Output every line of the entries from the line containing "Task: Click the dark 商品/服务项目 cart icon" through the last, exactly, with no other content.

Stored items
- - - -

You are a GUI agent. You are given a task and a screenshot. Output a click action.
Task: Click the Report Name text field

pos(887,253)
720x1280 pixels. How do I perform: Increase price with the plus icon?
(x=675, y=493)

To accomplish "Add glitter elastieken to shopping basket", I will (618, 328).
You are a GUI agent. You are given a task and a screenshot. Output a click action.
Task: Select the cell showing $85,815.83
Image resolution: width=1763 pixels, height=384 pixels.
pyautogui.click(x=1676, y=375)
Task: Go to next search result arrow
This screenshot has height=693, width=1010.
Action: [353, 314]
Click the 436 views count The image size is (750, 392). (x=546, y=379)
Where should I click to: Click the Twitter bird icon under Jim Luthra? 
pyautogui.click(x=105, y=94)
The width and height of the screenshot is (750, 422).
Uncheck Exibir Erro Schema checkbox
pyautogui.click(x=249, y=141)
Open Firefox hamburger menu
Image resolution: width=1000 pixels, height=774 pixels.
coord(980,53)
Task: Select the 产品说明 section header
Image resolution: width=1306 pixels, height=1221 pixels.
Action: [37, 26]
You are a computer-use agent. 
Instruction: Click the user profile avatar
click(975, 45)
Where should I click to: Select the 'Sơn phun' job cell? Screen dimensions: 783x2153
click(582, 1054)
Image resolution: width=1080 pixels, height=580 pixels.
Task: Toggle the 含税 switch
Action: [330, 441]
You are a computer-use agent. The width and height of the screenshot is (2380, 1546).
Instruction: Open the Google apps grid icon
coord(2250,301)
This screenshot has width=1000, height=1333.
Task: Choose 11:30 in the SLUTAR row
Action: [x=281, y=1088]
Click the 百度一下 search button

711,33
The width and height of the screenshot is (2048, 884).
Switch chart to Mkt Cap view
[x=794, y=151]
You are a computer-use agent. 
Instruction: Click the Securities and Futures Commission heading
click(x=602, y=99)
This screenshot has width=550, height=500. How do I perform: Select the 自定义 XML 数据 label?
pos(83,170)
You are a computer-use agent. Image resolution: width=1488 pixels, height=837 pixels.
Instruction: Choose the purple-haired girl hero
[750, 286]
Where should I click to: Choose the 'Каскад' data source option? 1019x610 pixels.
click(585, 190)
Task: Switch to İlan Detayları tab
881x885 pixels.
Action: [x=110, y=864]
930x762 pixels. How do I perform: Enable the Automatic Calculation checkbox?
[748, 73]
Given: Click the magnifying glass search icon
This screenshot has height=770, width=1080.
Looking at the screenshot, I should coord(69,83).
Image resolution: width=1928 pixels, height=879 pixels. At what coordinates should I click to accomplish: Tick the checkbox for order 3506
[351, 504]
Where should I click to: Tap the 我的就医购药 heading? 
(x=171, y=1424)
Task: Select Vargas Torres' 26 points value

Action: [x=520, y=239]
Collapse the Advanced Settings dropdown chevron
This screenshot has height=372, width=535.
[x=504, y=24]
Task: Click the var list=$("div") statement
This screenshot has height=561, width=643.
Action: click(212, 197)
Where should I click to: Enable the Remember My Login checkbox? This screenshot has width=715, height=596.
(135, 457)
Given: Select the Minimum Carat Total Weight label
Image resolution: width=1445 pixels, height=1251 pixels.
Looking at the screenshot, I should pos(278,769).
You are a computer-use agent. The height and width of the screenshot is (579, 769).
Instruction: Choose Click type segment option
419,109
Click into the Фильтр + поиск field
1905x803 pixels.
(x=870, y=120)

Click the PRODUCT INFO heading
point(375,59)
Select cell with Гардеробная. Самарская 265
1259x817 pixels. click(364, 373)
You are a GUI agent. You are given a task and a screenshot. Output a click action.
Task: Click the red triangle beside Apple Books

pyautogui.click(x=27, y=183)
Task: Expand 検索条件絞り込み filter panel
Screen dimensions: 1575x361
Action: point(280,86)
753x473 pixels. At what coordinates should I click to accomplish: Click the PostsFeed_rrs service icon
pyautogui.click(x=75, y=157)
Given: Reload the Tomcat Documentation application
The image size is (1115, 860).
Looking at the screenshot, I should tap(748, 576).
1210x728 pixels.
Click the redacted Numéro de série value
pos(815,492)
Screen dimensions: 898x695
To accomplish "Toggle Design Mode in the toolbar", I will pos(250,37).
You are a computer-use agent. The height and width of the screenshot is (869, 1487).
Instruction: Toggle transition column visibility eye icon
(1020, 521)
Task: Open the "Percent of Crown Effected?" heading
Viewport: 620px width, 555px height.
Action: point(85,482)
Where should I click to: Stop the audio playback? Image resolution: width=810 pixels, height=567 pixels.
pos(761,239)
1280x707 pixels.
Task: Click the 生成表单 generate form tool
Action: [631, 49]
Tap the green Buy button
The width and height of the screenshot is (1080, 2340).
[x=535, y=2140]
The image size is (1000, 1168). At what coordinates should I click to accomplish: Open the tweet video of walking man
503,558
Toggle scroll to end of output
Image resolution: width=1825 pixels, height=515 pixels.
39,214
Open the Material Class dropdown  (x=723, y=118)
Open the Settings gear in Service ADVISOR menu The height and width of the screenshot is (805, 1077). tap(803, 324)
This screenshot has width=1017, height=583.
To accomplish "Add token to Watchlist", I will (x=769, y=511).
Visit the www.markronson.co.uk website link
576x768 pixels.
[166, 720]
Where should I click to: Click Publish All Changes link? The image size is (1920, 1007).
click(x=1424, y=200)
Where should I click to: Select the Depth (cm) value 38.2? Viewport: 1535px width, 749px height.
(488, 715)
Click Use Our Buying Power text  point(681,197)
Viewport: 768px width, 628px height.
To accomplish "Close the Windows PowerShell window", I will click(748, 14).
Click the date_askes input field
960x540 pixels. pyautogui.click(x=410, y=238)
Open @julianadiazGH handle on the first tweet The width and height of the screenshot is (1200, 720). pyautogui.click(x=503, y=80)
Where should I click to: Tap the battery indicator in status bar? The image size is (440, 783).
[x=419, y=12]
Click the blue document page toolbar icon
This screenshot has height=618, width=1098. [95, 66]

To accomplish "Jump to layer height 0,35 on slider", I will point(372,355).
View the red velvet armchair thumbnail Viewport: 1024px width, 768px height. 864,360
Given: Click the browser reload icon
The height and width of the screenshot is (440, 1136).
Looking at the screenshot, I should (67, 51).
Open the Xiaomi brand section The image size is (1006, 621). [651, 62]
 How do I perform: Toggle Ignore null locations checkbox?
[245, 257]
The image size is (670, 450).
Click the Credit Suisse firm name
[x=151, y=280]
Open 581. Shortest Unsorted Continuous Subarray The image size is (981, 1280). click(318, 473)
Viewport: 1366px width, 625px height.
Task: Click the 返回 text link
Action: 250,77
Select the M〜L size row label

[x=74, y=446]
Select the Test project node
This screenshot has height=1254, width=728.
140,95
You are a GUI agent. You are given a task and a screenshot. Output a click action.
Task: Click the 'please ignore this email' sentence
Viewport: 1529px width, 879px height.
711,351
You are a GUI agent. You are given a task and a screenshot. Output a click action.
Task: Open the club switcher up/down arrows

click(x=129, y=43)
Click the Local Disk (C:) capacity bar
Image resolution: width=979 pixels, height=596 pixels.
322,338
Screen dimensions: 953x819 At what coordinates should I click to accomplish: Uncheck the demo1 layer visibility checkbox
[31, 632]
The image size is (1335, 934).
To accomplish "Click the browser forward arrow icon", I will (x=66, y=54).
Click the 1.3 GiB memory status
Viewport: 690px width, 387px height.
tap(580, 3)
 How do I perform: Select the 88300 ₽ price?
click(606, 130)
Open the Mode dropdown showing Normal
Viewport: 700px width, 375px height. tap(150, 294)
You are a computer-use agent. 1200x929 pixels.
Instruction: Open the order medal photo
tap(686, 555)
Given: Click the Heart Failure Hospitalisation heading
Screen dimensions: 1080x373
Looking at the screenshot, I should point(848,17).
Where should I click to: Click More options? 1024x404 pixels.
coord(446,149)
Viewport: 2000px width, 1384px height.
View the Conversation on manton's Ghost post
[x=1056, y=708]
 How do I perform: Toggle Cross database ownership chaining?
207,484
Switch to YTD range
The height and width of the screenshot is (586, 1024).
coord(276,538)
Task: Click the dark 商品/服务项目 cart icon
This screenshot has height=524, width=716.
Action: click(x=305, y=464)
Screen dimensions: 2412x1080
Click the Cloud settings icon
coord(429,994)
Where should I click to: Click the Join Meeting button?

- - - -

(FINISHED EXERCISE)
Task: Click the dark 商品/服务项目 cart icon
This screenshot has height=524, width=716.
Action: click(x=305, y=464)
Screen dimensions: 2412x1080
Click the Cloud settings icon
coord(429,994)
Where should I click to: Click the Join Meeting button?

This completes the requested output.